Work
Loading...-
Fantaisie-ValseYear: 1885
Genre: Other Keyboard
Pr. Instrument: Piano
The Fantaisie-valse for piano, one of Erik Satie's earliest keyboard works, was composed in 1885 and appeared in 1887 in the publication La Musique des Familles alongside the equally charming piano piece Valse-ballet, Op. 62—an opus number arbitrarily chosen and audaciously high. The preface to the two pieces likewise exhibits a surprisingly winkish confidence for so young a composer, declaring the works "elegant in construction, graceful in rhythm, and free of youthful awkwardness. All [that is, at this point, both] the composer's works...show a leaning towards reverie and a tendency to avoid the rigid laws of symmetry." Thus, Satie demonstrates early on compositional tendencies that will characterize his oeuvre as a whole: a rejection of both romantic emotional excess and modern expressive austerity; an unashamed adoption or evocation of both classical tradition and popular styles, tweaked just enough to avoid kitsch; and a talent for endearingly unburdened melodies.

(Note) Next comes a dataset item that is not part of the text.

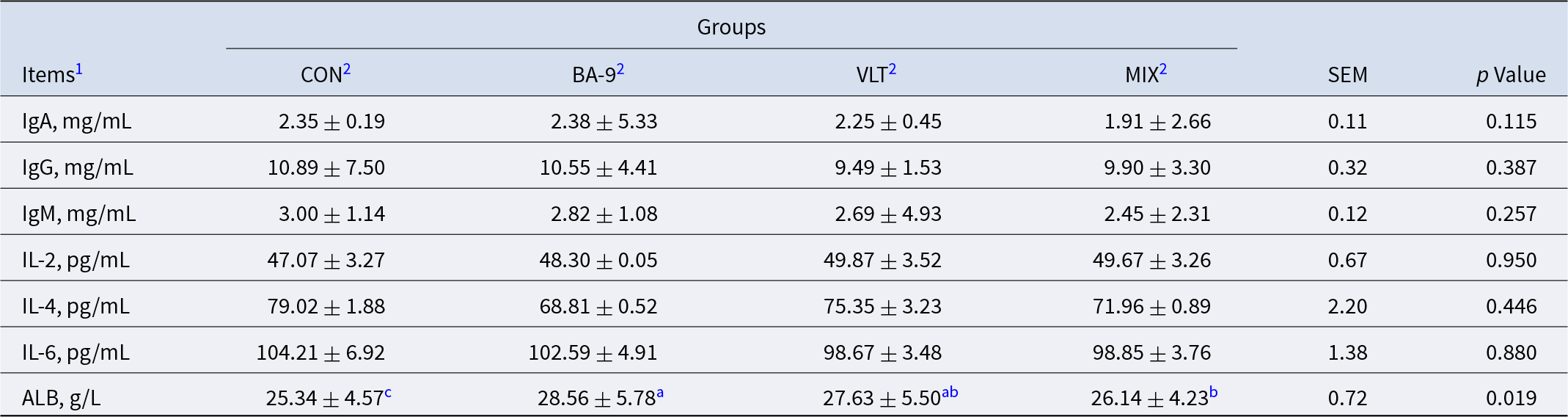Viewport: 1568px width, 417px height.
Task: Open the superscript 2 link after MIX
Action: pos(1162,70)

All the qualities advertised in the preface to the 1887 score are to be found in this short piece. As in virtually all of his earlier piano works, the Fantaisie-valse maintains a light texture and lilting feel throughout, lent extra rhythmic character by casual syncopations and ragtime-like hemiolas. The main melodic line of the opening section follows a long, scalar ascent, then hovers in syncopated figuration, while bold chordal interludes leading into and out of the more clearly etched contours of the inner sections. By "reverie," the prefatory writer (perhaps the composer himself) likely refers to the easygoing quality of the piece's harmonic trajectory, which rarely encounters dissonance or strays far from its tonic center. The piece does have an overall structural shape that would seem to belie Satie's supposed resistance to imposed "symmetries," but on a more local level one hears phrases that expand and contract to irregular lengths, often in tandem with some melodic gesture, thus subtly skewing the four-square, antecedent-consequent phrase structure that one might presuppose from the steady oom-pah-pah of the accompaniment.